[[ Document text, beginning ]]

Glooko Connects Glucose Meters To iPhones For Tracking Diabetes

The iPhone in your pocket can do a lot more than just play games or music. Used properly, that computer can help save your life. Consumer health apps are increasingly hitting iTunes. The latest one to appear today is Glooko (iTunes).

Glooko is a digital logbook for people with diabetes who have to check their blood sugar every day. There are dozens of glucose logbooks in iTunes, but almost all of them require manual entry. What makes Glooko different is that the company designed a $40 cable (sold separately) that works with six of the top glucose meters. You just plug it into both devices and it downloads your daily readings.

The app itself is free. It lets you mark whether the reading was done before or after a meal, add notes, and email or fax a 14-day summary to your doctor. The company charges for the cable. “What people want to do is download these readings into Apple devices,” explains co-founder Anita Mathew. “Many of these meters don’t work with Apple devices.”

There are an estimated 19 million diabetics in the U.S. alone, and 17 million of them test their blood sugar levels. By 2025, one in five people in the U.S. is projected to have diabetes.

[[ Document text, end ]]
[[ Dataset entries, beginning ]]

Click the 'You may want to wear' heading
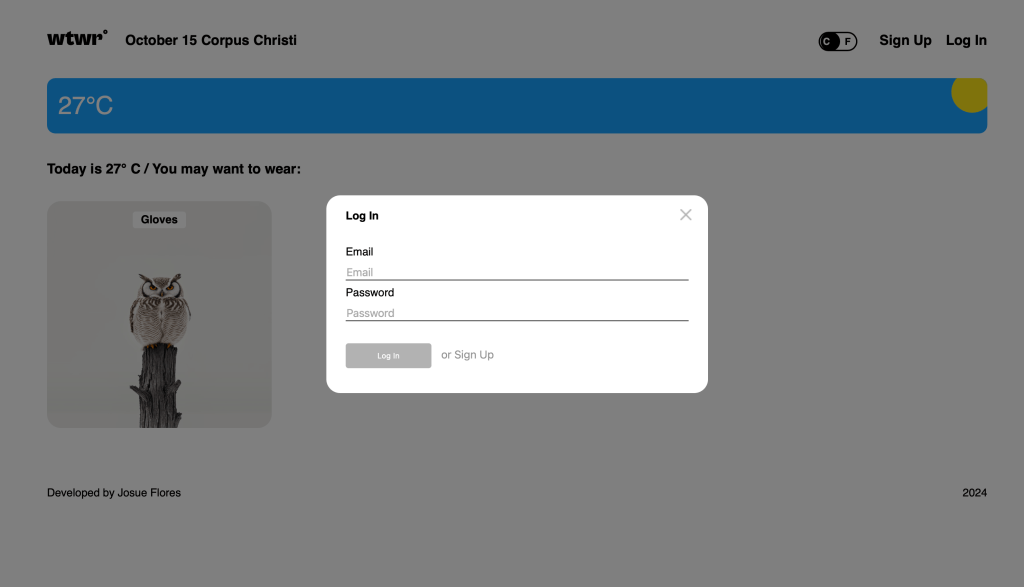 174,169
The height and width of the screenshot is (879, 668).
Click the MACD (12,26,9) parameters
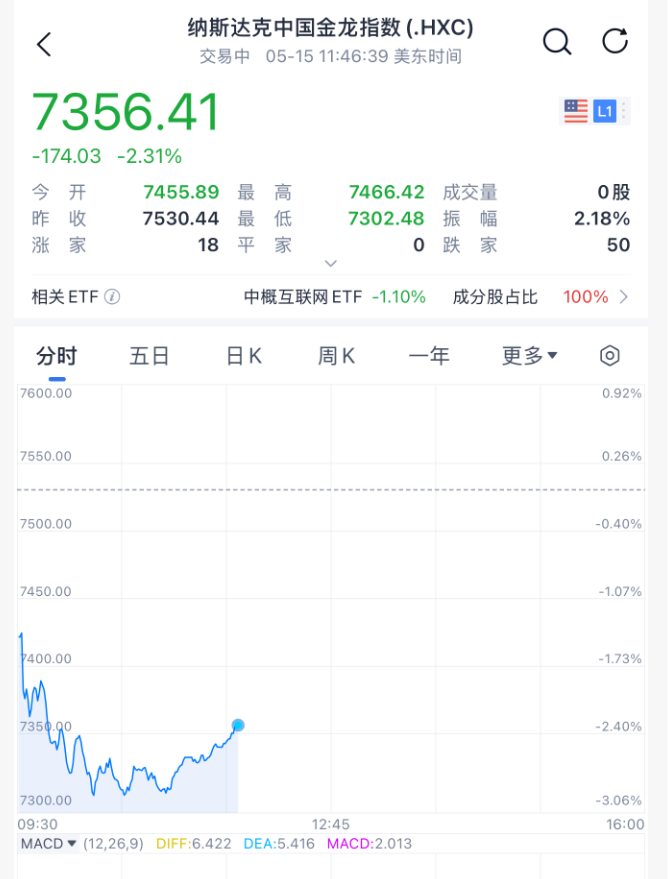coord(115,844)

[[ Dataset entries, end ]]

● Problem to solve
Resume the article about Glooko's glucose-meter cable and iPhone app, picking up right after its last sentence.

● Your response
Simply connecting these medical devices to iPhones creates a market opportunity, but this is just the first step. Once Glooko starts collecting diabetes data it could start to analyze it (although there are regulatory barriers—just plotting the data points on a graph requires FDA clearance). It could also charge for premium features. Glooko is an ambitious startup. It’s chairman and co-founder is Yogen Dalal (Xerox Parc, Mayfield Fund). Mathew worked for ten years in product marketing at Johnson & Johnson, where she helped launch several glucose meters. The third co-founder is Sundeep Madra.

Glooko also has some serious backers. The startup raised a $1 million seed round in November, 2010 from Chamath Palihapitiya‘s Social+Capital fund, Bill Campbell, Vint Cerf, Andy Hertzfeld, Judy Estrin, Bumptop founder Anand Agarawala, Kosmix co-founders Venky Harinarayan and Annad Rajaraman, Russel Hirsch, and Xtreme Labs. The company lends some of its Palo Alto office space to Social+Capital.